### PROBLEM REQUIREMENTS
Within the data, how many lines hold the word "agent"? Answer with nothing but the number.

Dataset records

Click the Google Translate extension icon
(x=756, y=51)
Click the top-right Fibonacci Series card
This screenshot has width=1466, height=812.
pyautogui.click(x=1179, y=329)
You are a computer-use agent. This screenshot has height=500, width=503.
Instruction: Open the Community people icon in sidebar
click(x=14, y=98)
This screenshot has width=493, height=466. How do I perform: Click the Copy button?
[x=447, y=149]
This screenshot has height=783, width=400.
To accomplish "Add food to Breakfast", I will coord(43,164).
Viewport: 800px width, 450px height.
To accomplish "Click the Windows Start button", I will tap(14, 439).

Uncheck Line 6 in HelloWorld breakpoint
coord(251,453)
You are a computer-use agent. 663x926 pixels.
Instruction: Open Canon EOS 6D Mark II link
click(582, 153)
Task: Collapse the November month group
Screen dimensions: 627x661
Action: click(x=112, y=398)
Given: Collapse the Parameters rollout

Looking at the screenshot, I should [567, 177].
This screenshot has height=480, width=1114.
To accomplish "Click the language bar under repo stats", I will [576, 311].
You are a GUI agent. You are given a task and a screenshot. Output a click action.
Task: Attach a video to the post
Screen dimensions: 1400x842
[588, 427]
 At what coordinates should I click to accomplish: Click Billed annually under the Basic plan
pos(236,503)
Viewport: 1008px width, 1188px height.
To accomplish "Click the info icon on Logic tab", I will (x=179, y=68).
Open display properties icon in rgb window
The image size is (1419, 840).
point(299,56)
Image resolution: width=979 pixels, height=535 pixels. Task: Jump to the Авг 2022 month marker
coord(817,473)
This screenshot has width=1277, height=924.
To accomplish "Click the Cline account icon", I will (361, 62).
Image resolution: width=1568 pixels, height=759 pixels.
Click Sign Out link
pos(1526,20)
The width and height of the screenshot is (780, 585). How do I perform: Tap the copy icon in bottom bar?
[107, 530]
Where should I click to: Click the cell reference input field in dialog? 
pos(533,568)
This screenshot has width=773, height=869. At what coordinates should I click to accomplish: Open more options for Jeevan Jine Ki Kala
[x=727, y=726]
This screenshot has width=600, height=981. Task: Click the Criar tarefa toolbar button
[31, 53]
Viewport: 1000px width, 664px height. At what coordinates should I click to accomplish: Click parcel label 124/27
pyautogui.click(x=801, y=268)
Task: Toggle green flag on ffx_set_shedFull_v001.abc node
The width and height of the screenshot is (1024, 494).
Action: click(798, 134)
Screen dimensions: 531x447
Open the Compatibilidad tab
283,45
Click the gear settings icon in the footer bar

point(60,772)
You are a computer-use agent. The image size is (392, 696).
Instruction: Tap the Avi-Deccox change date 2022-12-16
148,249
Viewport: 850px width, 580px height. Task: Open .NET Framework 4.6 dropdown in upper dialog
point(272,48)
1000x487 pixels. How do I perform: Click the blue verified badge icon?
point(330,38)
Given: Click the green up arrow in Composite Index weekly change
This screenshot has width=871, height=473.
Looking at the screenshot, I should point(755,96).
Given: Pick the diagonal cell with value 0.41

### OUTPUT FOR THIS TASK
4